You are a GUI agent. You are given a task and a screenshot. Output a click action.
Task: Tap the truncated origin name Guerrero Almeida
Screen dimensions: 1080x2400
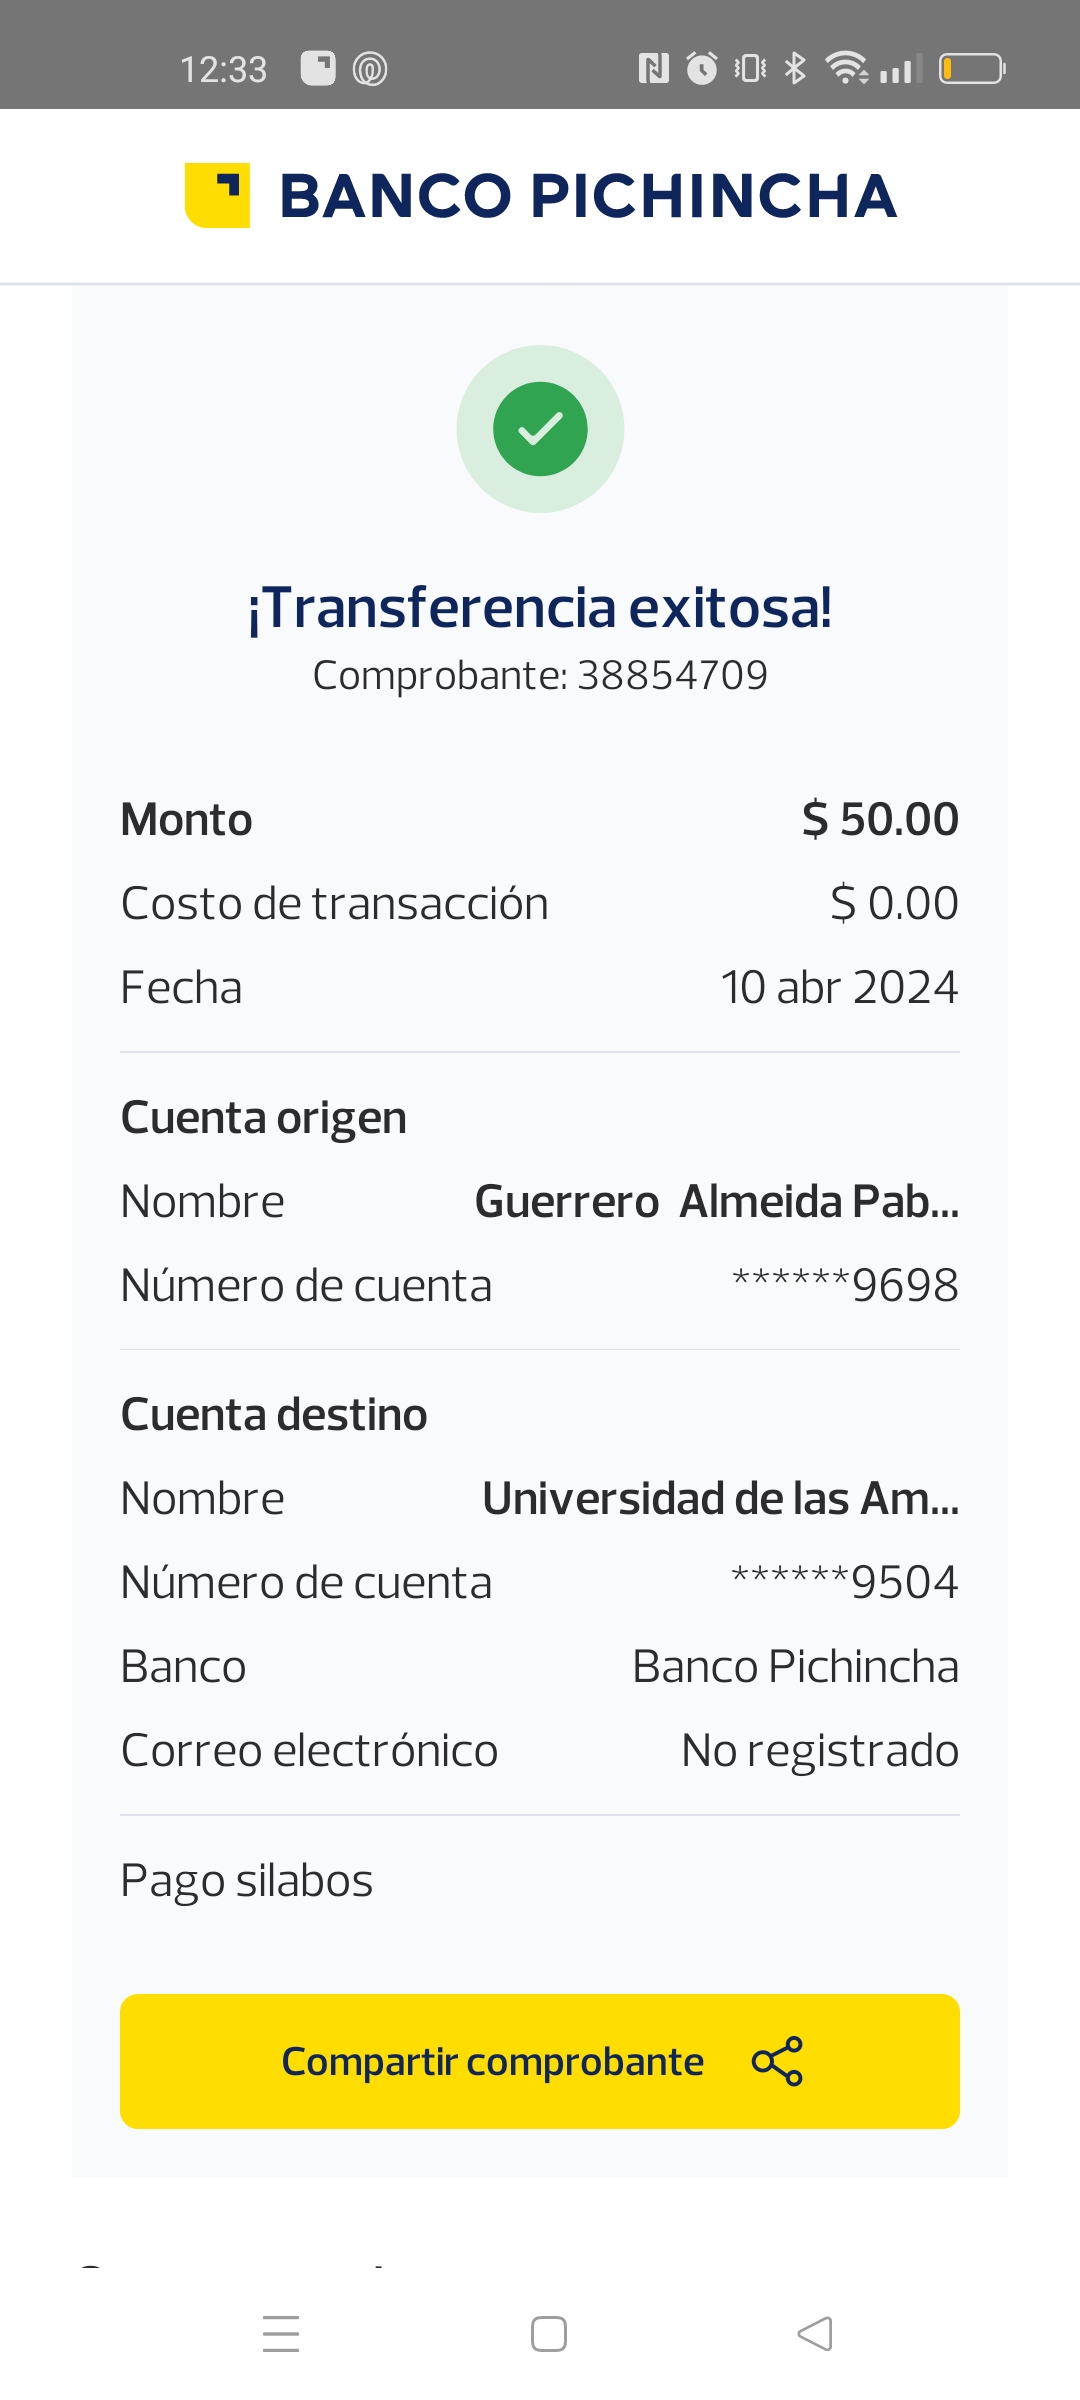coord(716,1201)
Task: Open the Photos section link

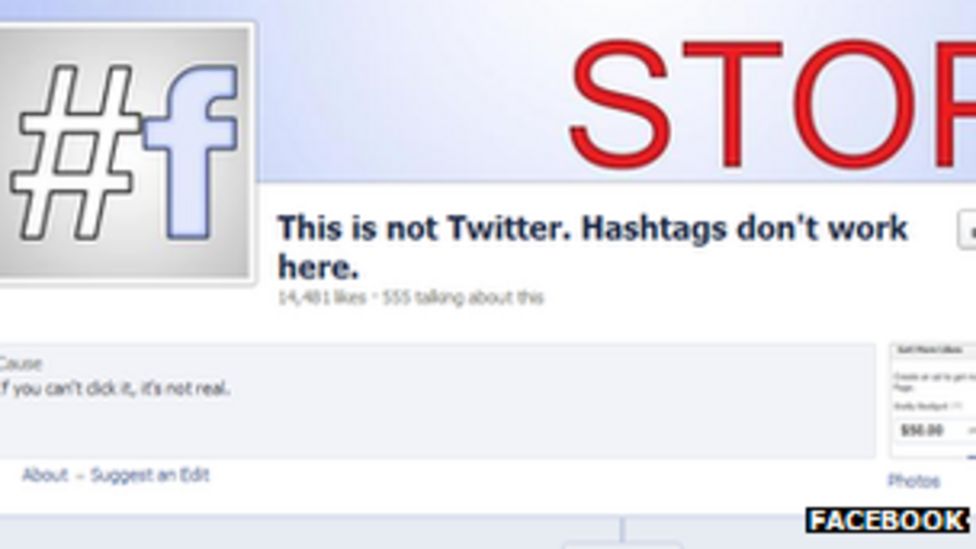Action: click(913, 481)
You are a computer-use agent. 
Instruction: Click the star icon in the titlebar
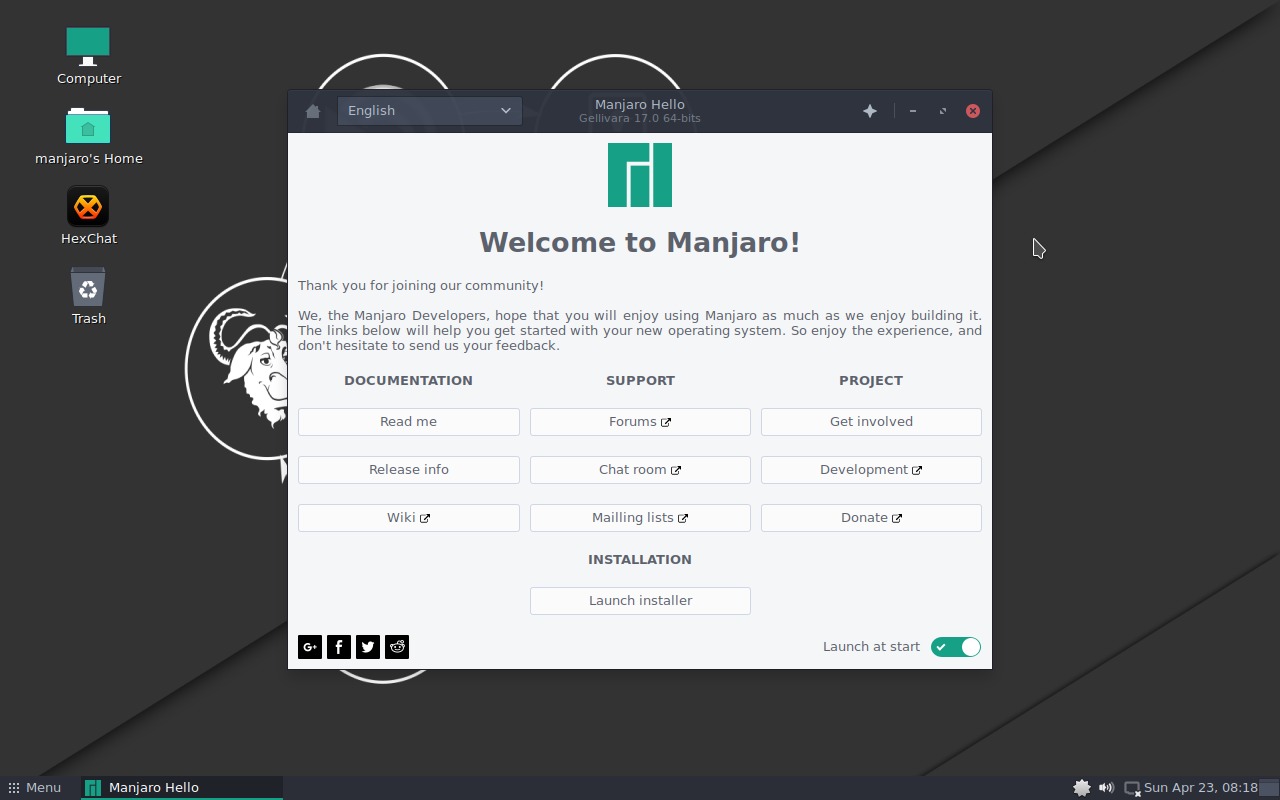(869, 111)
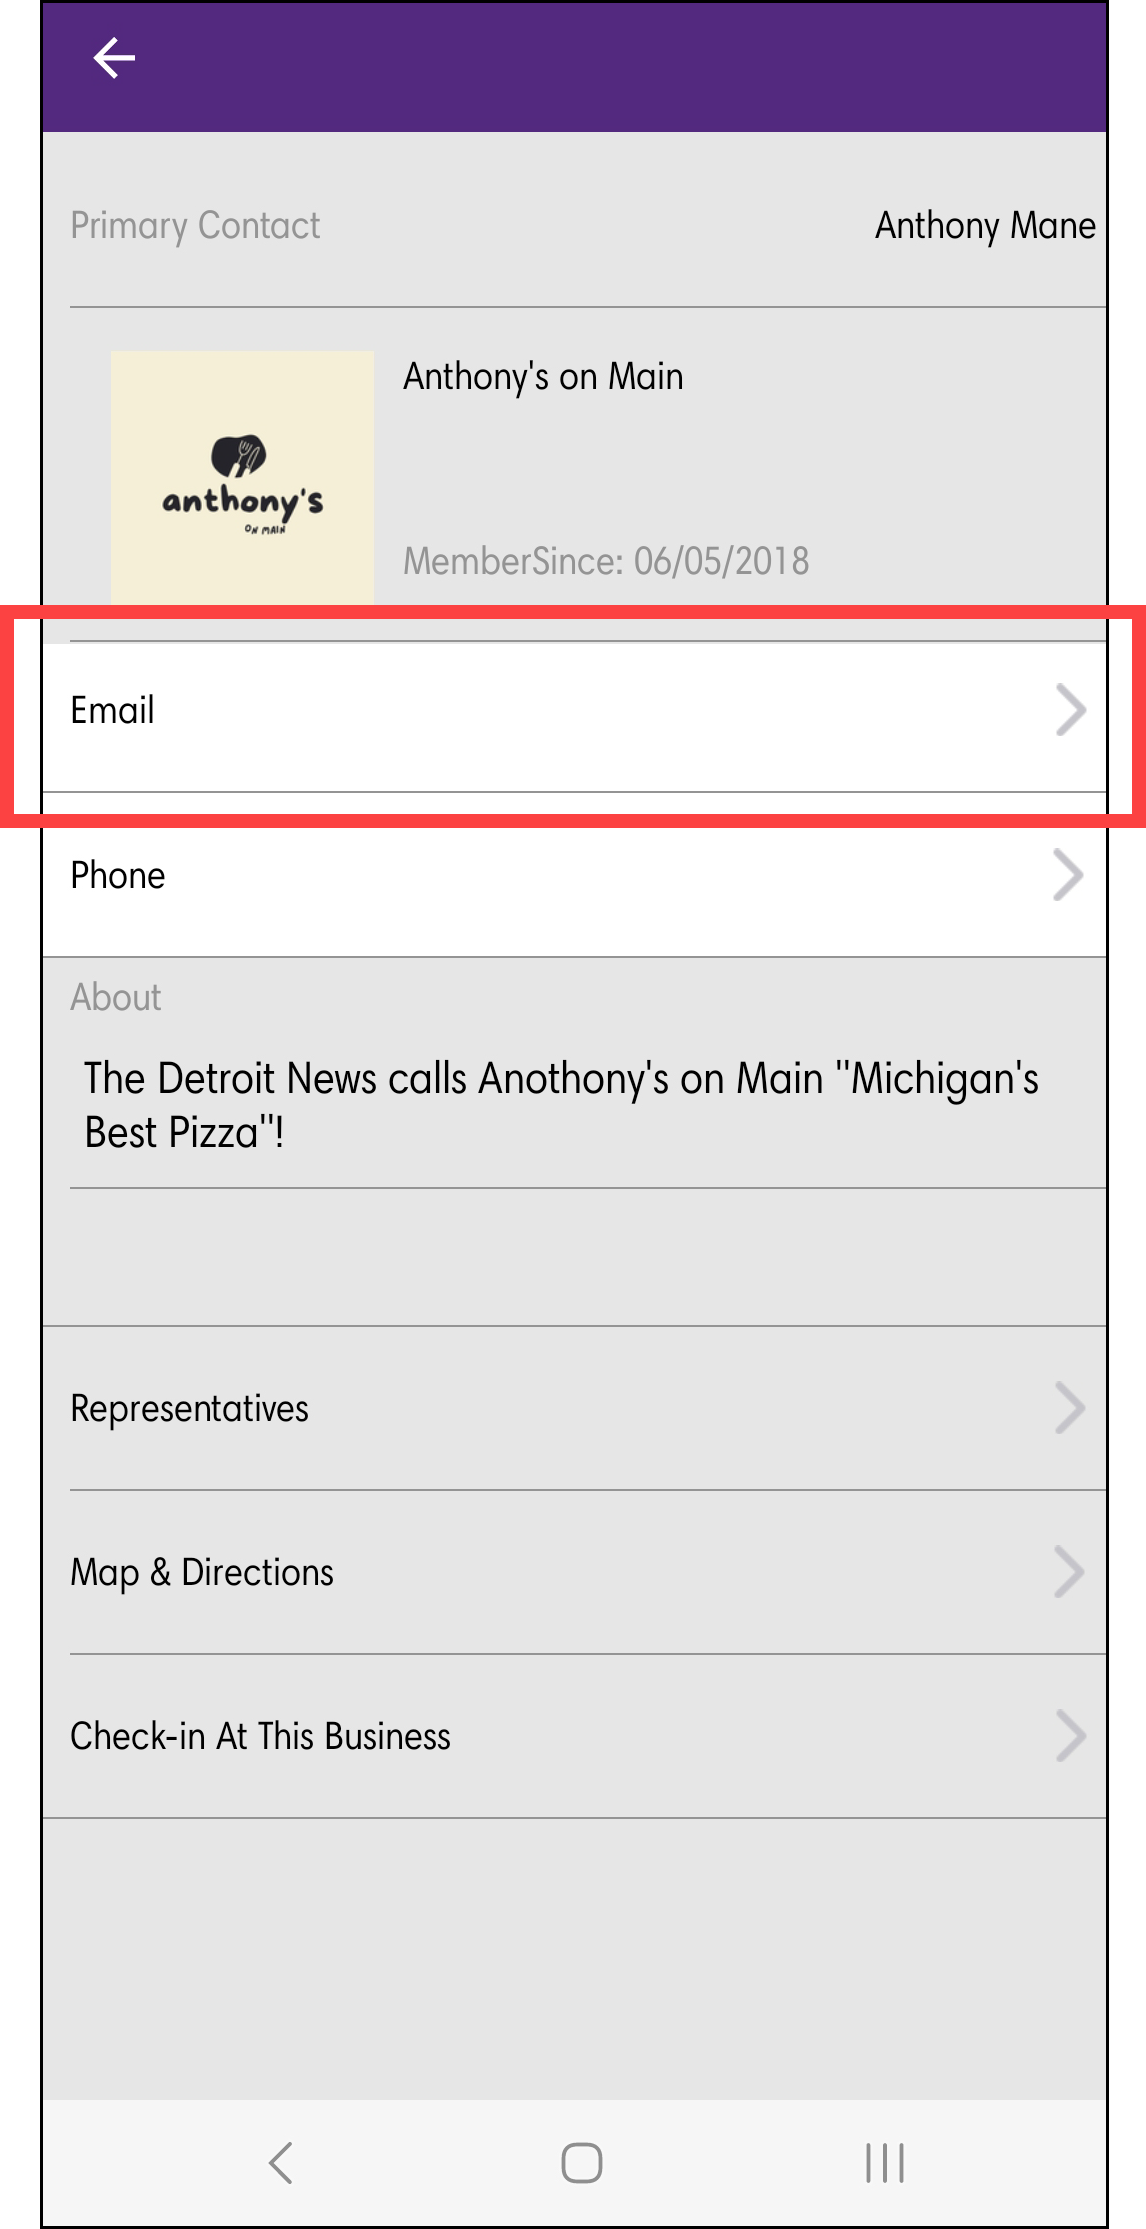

» EXERCISE PROMPT:
Using the records above, copy every line that has the word "agent" in it.

» REPLY:
You are a GUI agent. You are given a task and a screenshot. Output a click action.
You are a computer-use agent. 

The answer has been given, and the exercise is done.